Durante años, Juan Orlando Hernández fue el secreto a voces del narcotráfico centroamericano. El expresidente de Honduras hablaba de moral, patria y familia mientras su país se convertía en un corredor abierto para la cocaína. Washington lo sabía. La DEA lo sabía. Los periodistas lo sabían. Todos lo sabían. Solo faltaba el trámite judicial. Cuando las pruebas fueron suficientes —testimonios de narcos, interceptaciones, documentos bancarios— Estados Unidos pidió su extradición. Lo juzgaron, lo desnudaron ante el mundo y lo condenaron a 45 años de cárcel. ¡Cuarenta y cinco! Nada menos. Hoy, el hombre que un día fue el jefe del Estado hondureño cumple su sentencia en una celda de máxima seguridad. Pasó de los palacios presidenciales a los muros grises del presidio. De la banda azul y blanco, a los grilletes. De los discursos patrióticos a los silencios del reo. Y todo, por vender su poder al mejor postor de la cocaína.
Lo de Hernández no fue una sorpresa. Era el desenlace lógico de una biografía escrita a golpes de corrupción y complicidades. Su historia debe servir como advertencia para otros líderes latinoamericanos que coquetean con el narcotráfico, que negocian con sus representantes, o que creen que pueden usar a la mafia como instrumento político. Al frente del gobierno colombiano hay uno de ellos: Gustavo Petro.
Petro actúa como un caudillo tropical errático. Convirtió la presidencia de su país en un laboratorio de sus delirios. El gobierno, por su parte, ha sido el refugio perfecto para el crimen. Los delincuentes no necesitan esconderse. La Casa de Nariño parece una trinchera ideológica y no la sede de gobierno. En nombre de la nefanda paz total, Petro se ha convertido en mercader del «perdón». Los delincuentes lo aplauden, y pagan por los favores recibidos. Jamás, ni siquiera con Samper o Santos, habían tenido a un aliado tan grande al frente del gobierno.
Desde que era candidato, su entorno se movía con soltura por las cárceles de máxima seguridad del país: Piedad Córdoba, Juan Fernando Petro y una larga lista de testaferros políticos del hoy presidente, tendieron puentes con los más peligrosos capos colombianos. No eran rumores. Eran negociaciones. Pactos en la penumbra, favores cruzados, promesas de indulgencia. Todo en nombre de un supuesto «cambio» que terminó siendo el reciclaje del crimen con lenguaje poético. En vez de desmontar las mafias, las invitó a dialogar. En vez de perseguirlas, las institucionalizó.

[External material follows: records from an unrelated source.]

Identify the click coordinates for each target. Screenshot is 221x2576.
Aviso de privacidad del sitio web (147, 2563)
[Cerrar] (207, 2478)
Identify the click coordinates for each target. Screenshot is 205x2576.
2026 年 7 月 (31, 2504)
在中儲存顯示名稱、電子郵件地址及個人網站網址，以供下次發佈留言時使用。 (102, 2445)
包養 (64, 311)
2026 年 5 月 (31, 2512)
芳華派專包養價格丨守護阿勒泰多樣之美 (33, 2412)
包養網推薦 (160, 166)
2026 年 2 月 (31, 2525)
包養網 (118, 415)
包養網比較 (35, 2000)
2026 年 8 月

Y ahora, cuando el presidente Donald Trump lo señala directamente como «líder del narcotráfico», Petro reacciona como un bufón que no entiende la gravedad de su situación. Insulta, delira, cita a García Márquez, habla de mariposas amarillas, de la soledad de los pueblos. El recurso de siempre: esconder la realidad detrás de la metáfora. Pero la realidad, a diferencia de la literatura, no se deja distraer por el lirismo. Estados Unidos tiene agencias, pruebas, satélites y expedientes. No lee novelas. Lee informes. Y cuando sus fiscales apuntan, rara vez fallan.
El espejo hondureño está ahí. Hernández también se creyó invencible. También pensó que el poder bastaba para cubrir el hedor de la cocaína. Hoy paga el precio. Petro, con su arrogancia mesiánica, camina el mismo sendero. Cree que su verbo lo salva, que su relato lo protege, que su ideología lo inmuniza. Pero la justicia norteamericana, que no entiende de narrativas mágicas, es insuperable a la hora de ponderar pruebas.
Que Petro no lo dude: cuando el expediente en su contra esté terminado, el sistema americano actuará como siempre lo hace: con precisión quirúrgica, sin discursos, sin «Aurelianos» y sin citas poéticas.
Quizá entonces el presidente colombiano, que cita con tanta fruición a García Márquez, termine conociendo la soledad verdadera: la de una celda sin mariposas, sin micrófonos, sin aplausos. Esa soledad que no es la de Macondo sino la del castigo. La soledad de quien creyó que podía gobernar con versos mientras pactaba con delincuentes. Porque el tiempo, que siempre pone las cosas en su lugar, suele tener un sentido del humor cruel con los que se creen intocables. Y si la historia se repite —como suele hacerlo en América Latina— quizá un día, cuando el eco de sus discursos se haya apagado, alguien recuerde a Petro no por sus metáforas, sino por su ruina moral.
Los hombres pueden inventar mitos para evadir su culpa, pero la historia —esa vieja jueza implacable— siempre acaba dictando sentencia.